The per capita, PPP-adjusted GDP per capita of the three nations is $1900, $1000, and $1600 respectively.

So, each of these individuals spent the equivalent of an entire year's wealth for one of his population for a single night's accommodation.

In a nut-shell, this is my largest complaint about the current state of "diplomacy."  It's manifestly ridiculous - perhaps offensive - that allegedly democratic institutions (the president of Mali pictured above was ostensibly elected to power in his nation) lavish truly wasteful luxury on their leaders in such a manner.  In the US, as the government has repeatedly teetered at the brink of bankruptcy, it's now become famous the travels of the president for his personal vacations as well as for "official" business.

The French revolution was in no small part precipitated because the common man desires leaders, not rulers.  We are citizens and not subjects.


Les Casques Bleus


Living in a foreign land (in this case, France) can provide one a glimpse into the way others see the world and the events occurring in it.  For example, over the summer, as the US President painted himself into a corner in an ill-advised stance on red lines and Syria, it was to say the least ironic as the one ally Mr Obama found among the Western powers was the erstwhile socialist president of France, Francois Hollande.  The French people were somewhat less enthusiastic about the affair - there was a series of "manifestations" and rebukes to M Hollande, and ultimately, when a back-door was discovered, the two were able to escape any serious damage - either real or political.  At least for the time being.
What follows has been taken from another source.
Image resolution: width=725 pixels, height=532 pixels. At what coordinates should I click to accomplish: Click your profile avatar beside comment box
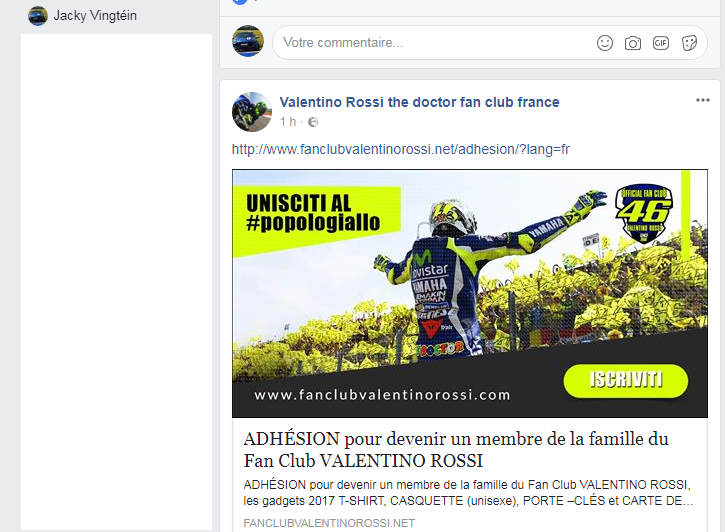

Fast forward to December, and the events that are unfolding in the Central African Republic.  Apparently, much like Rwanda a couple of decades ago, militias are committing atrocities - killing civilians, chopping off limbs, emptying villages.

The French government has decided to send 1600 or so soldiers to the region - these are countries that in the past were French-controlled, so there is a bit of guilt mixed with some nostalgia, I suppose - to help to end the violence.  The opposition is lining up, with questions about "n'est-elle plus qu'une simple compagnie de CRS de l'Oncle Sam?" (is this more than a simple clean up job for Uncle Sam?) and implications that the whole thing is a "blanc-seing de l'ONU" (UN whitewashing)

For once, it's someone besides the US playing world cop.